I wrote this piece as an exercise for my fiction class in the second semester of my sophomore year. The assignment was to use a magazine picture, that our professor handed out in class, as a prompt. My picture was of a metal or wire structure, that almost looked like a ferris wheel, located in what seemed to be the middle of a forest. It made me think about the juxtaposition between the artificial and the natural and how one day the artificial might seem just as natural to us.


Man Vs. Man

         They fastened the cables perfectly, wrapped the vines around the bars of the metal in decidedly wild patterns. They planted the bush just to the right of the tree to balance the composition. They were going for a long lost kind of feel, evoking the discovery of a relic in the woods. “An Existential Emptiness: Juxtaposing the Industrial with the Natural”, that was the title of the show. Once they took the photo they disassembled it all. It returned to the plot of land across the river where junkies and teenage lovers spent their afternoons, back to the broken bottles and Trojan wrappers. The camera crew covered their noses for most of the shoot, the place smelled like piss. She chose the location because it seemed deserted, there was no wilderness left. This was the closest thing.
          She had taken photos in various other locations. She constructed an steel crane on a beach, the waves lapping against it. Not a soul to be found on the sand. She had traveled to peaks and plains and rocky coasts. But they always had to erase buildings out of the background, fill in the naked patches of grass, and make the sky a bit bluer. They had to have a contrast after all. The show wasn’t called “A Spectrum of Industry”. Thank god for those computer programs.
          The final show would be held in an abandoned brick warehouse, on the edges of a fallen industrial area where most of the buildings were now occupied by specialty fedora shops and double shot espresso bars. She often thought about how amazingly defunct these buildings were now. How they had been replaced by glass and steel, that towered obnoxiously over everything. Weeds would spurt out of the cracks in the sidewalk, kids pointed at them, trying to pluck some of the feathery overgrown blossoms.    
             She vaguely remembered the parks.
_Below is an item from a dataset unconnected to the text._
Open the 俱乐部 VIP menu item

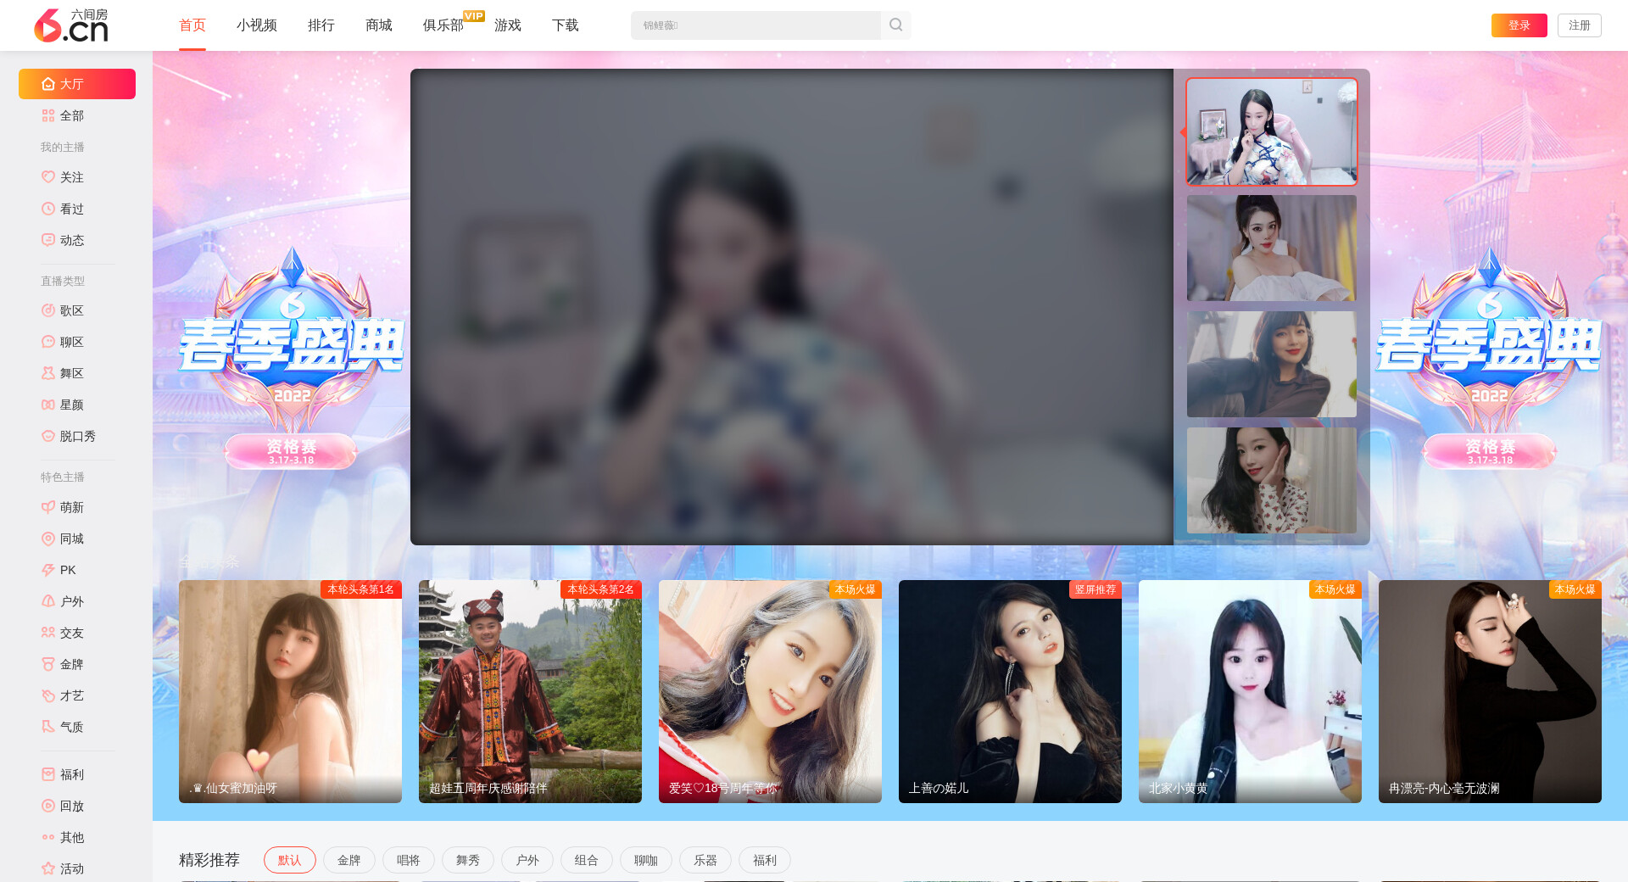coord(443,25)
There used to be one not far from the apartment where she grew up. Her father would take her there to ride her bike. The hills were sculpted, rolling sweetly into an illusion of oblivion. The trees were strategically placed to block buildings. The little lakes were filled with ducks brought in from out of state and insects placed there to create an ecosystem.
          “When I was growing up we had a barn, and there were woods behind the house,” her father would tell her. He always had the most outlandish stories.
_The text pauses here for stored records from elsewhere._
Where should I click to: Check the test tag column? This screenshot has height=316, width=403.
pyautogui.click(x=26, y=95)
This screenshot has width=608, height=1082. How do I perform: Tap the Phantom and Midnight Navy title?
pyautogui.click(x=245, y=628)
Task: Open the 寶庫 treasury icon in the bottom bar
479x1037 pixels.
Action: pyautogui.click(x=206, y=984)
          When he died she spread his ashes over the ocean. Even though it was too chemically potent to swim in, at least from the surface it was pretty. The oil spills created beautiful iridescent blobs in vast swaths. She went back again and again to the place where he was from, looking for the woods. But she couldn’t find them. The shell of the barn was there. The red paint stripped off, initials and tags carved into the wood.
          The opening of the show was a relative success. People even came in from other boroughs to see her work. She received a fair number of nods, fingers cupping chins, viewers squinting and pointing at the pieces as they discussed them with their significant others, always a good sign.  But up against the wall with the lights shining on them, the shadows of the things that she erased were still visible. The hollowed out factories, the graffiti, shadows of them still lingered. She panicked, she thought of forcing everyone out into the street, ripping the photos off the wall and smashing them over her knees.
         The next day the reviews were published. She kept glancing at the stack of papers that arrived on her doorstep. She closed and opened the door a few times to make sure they were still there. The most common adjective used was “irrelevant”.